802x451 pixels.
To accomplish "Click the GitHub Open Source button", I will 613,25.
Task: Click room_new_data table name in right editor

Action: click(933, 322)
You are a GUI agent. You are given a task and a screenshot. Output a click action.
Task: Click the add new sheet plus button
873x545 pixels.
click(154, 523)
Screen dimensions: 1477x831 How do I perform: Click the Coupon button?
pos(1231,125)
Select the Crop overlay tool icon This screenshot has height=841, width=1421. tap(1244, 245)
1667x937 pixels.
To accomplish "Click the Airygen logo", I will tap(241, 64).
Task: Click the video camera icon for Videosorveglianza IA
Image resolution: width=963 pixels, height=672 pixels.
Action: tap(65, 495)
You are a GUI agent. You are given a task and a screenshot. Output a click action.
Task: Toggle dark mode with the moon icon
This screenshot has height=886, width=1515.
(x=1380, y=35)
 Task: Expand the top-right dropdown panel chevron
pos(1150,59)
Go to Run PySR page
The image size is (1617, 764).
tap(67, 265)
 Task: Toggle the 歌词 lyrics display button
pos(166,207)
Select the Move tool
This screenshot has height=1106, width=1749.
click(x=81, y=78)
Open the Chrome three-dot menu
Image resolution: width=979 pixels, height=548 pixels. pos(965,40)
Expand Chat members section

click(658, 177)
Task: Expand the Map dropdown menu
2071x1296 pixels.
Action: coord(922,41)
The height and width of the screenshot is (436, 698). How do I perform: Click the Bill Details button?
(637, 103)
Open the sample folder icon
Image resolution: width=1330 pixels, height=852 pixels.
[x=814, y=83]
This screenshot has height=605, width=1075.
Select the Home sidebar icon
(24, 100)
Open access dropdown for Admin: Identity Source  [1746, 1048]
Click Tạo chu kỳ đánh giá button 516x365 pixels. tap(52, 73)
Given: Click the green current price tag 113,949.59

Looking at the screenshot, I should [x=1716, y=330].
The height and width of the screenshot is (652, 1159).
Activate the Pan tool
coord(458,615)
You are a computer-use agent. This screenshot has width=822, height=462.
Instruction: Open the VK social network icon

ACTIVITY: The records above should be repeated in full, exactly as given.

RESULT FOR THIS TASK:
802x451 pixels.
To accomplish "Click the GitHub Open Source button", I will 613,25.
Task: Click room_new_data table name in right editor

Action: click(933, 322)
You are a GUI agent. You are given a task and a screenshot. Output a click action.
Task: Click the add new sheet plus button
873x545 pixels.
click(154, 523)
Screen dimensions: 1477x831 How do I perform: Click the Coupon button?
pos(1231,125)
Select the Crop overlay tool icon This screenshot has height=841, width=1421. tap(1244, 245)
1667x937 pixels.
To accomplish "Click the Airygen logo", I will tap(241, 64).
Task: Click the video camera icon for Videosorveglianza IA
Image resolution: width=963 pixels, height=672 pixels.
Action: tap(65, 495)
You are a GUI agent. You are given a task and a screenshot. Output a click action.
Task: Toggle dark mode with the moon icon
This screenshot has height=886, width=1515.
(x=1380, y=35)
 Task: Expand the top-right dropdown panel chevron
pos(1150,59)
Go to Run PySR page
The image size is (1617, 764).
tap(67, 265)
 Task: Toggle the 歌词 lyrics display button
pos(166,207)
Select the Move tool
This screenshot has height=1106, width=1749.
click(x=81, y=78)
Open the Chrome three-dot menu
Image resolution: width=979 pixels, height=548 pixels. pos(965,40)
Expand Chat members section

click(658, 177)
Task: Expand the Map dropdown menu
2071x1296 pixels.
Action: coord(922,41)
The height and width of the screenshot is (436, 698). How do I perform: Click the Bill Details button?
(637, 103)
Open the sample folder icon
Image resolution: width=1330 pixels, height=852 pixels.
[x=814, y=83]
This screenshot has height=605, width=1075.
Select the Home sidebar icon
(24, 100)
Open access dropdown for Admin: Identity Source  [1746, 1048]
Click Tạo chu kỳ đánh giá button 516x365 pixels. tap(52, 73)
Given: Click the green current price tag 113,949.59

Looking at the screenshot, I should [x=1716, y=330].
The height and width of the screenshot is (652, 1159).
Activate the Pan tool
coord(458,615)
You are a computer-use agent. This screenshot has width=822, height=462.
Instruction: Open the VK social network icon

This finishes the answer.